Lithium price recovery hinges on single Chinese mine

Lithium

LITHIUM prices have rebounded sharply after a three-year slump, with the CME lithium hydroxide contract up 86% since January and trading above $20,000 per ton for the first time since late 2023.

But analysts caution the recovery may be short-lived, said a Reuters columnist in an article on Monday.

The catalyst was CATL’s suspension of operations at its Jianxiawo mine in Jiangxi province last August, after its mining licence expired, said Reuters. The news sparked a wave of speculative buying on the Guangzhou Futures Exchange, where volumes briefly soared before exchange authorities intervened with higher trading fees, margin requirements and position limits, the newswire said.

Jianxiawo has nameplate capacity of 150,000 tons of lithium carbonate equivalent annually, making it one of the largest single lithium assets in the world, according to Benchmark Mineral Intelligence. Its closure has accelerated an inventory drawdown along China’s processing chain, leaving prices more sensitive to any additional supply disruption, including Zimbabwe’s short-lived raw materials export ban in February.

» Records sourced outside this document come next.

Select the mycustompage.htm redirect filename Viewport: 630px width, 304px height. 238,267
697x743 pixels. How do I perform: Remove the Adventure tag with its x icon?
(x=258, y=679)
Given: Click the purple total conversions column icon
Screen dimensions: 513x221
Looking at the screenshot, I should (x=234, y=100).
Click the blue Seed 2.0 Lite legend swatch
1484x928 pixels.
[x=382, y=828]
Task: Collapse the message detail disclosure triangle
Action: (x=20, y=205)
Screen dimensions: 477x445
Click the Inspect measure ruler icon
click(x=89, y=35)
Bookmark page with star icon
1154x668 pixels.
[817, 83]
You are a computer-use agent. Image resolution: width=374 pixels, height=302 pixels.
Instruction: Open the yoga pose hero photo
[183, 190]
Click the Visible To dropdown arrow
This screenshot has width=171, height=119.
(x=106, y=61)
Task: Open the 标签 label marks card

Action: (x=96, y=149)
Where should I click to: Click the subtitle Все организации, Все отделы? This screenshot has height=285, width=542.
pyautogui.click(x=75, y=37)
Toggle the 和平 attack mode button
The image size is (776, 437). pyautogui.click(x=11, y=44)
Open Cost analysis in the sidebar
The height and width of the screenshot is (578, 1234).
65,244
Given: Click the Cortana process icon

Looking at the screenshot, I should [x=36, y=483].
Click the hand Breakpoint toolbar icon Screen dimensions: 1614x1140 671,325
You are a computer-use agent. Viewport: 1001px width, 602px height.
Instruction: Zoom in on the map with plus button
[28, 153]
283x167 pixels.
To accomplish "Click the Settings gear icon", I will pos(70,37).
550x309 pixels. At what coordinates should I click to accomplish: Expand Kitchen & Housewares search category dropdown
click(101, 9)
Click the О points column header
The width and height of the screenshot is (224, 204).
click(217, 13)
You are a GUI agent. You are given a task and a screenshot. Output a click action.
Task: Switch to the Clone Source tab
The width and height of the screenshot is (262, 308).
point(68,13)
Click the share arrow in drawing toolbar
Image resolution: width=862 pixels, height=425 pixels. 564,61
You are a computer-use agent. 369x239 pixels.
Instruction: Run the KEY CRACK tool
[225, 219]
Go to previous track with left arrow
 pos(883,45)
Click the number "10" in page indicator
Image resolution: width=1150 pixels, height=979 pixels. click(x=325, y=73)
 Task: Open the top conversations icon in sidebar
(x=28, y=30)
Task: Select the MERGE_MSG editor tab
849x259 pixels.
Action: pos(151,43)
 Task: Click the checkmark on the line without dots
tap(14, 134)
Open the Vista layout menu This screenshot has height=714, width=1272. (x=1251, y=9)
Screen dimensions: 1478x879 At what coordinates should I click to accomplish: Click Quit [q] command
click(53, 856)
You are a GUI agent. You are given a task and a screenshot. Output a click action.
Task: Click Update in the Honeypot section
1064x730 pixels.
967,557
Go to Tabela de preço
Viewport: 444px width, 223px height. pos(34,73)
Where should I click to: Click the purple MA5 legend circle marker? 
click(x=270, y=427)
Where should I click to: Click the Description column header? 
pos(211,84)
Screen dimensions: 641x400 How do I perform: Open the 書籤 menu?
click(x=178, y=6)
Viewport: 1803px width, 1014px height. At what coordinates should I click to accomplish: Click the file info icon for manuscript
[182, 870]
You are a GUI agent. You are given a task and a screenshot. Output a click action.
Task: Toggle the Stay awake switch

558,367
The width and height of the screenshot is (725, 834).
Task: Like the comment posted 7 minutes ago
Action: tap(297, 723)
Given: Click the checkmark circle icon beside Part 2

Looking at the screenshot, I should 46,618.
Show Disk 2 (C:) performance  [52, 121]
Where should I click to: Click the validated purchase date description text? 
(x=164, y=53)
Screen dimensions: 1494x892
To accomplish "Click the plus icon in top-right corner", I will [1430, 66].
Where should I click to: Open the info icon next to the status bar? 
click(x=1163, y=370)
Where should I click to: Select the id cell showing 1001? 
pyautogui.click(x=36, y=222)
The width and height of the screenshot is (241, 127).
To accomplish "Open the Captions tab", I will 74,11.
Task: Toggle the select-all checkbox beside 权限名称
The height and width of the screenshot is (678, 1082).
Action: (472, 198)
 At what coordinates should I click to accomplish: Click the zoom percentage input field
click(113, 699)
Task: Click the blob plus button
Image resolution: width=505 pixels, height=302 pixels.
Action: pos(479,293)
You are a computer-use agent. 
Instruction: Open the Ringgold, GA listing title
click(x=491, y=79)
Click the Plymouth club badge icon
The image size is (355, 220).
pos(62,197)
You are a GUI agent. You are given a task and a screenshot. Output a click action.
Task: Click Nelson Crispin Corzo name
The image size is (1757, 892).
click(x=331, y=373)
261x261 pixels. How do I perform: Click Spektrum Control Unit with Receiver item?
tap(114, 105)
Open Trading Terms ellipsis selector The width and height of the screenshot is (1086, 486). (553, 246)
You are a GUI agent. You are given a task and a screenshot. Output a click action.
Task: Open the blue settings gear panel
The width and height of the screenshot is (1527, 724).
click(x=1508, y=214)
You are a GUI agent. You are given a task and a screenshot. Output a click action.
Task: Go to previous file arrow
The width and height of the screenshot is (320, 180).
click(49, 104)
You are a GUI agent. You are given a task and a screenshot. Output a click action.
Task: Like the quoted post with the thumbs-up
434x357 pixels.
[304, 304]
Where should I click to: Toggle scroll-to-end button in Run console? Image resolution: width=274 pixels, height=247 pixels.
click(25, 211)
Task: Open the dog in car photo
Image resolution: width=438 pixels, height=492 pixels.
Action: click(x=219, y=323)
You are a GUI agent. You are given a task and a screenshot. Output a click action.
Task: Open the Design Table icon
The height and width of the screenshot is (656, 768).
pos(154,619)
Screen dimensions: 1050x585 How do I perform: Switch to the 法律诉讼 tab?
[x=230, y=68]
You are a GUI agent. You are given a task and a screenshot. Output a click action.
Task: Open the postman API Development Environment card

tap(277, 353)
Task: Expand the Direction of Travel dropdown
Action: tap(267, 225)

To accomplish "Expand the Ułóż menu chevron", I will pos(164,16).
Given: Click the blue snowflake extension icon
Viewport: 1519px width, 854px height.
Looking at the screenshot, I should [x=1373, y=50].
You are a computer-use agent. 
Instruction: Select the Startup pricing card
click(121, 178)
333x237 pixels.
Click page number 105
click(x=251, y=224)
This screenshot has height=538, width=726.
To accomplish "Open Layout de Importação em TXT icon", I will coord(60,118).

CATL originally expected its licence to be renewed within three months. It is still waiting, said Reuters.

Most analysts expect a price correction in the second half of the year as higher prices draw idled capacity back into production. Benchmark Mineral Intelligence forecasts a material decline, BNP Paribas argues prices have disconnected from fundamentals, and even bullish Citi puts its $32,000 per ton hydroxide target on a three-month horizon before anticipating a retreat.

The broad view is that any boom will be modest and brief – with the timing of Jianxiawo’s licence renewal the single biggest variable in the outlook.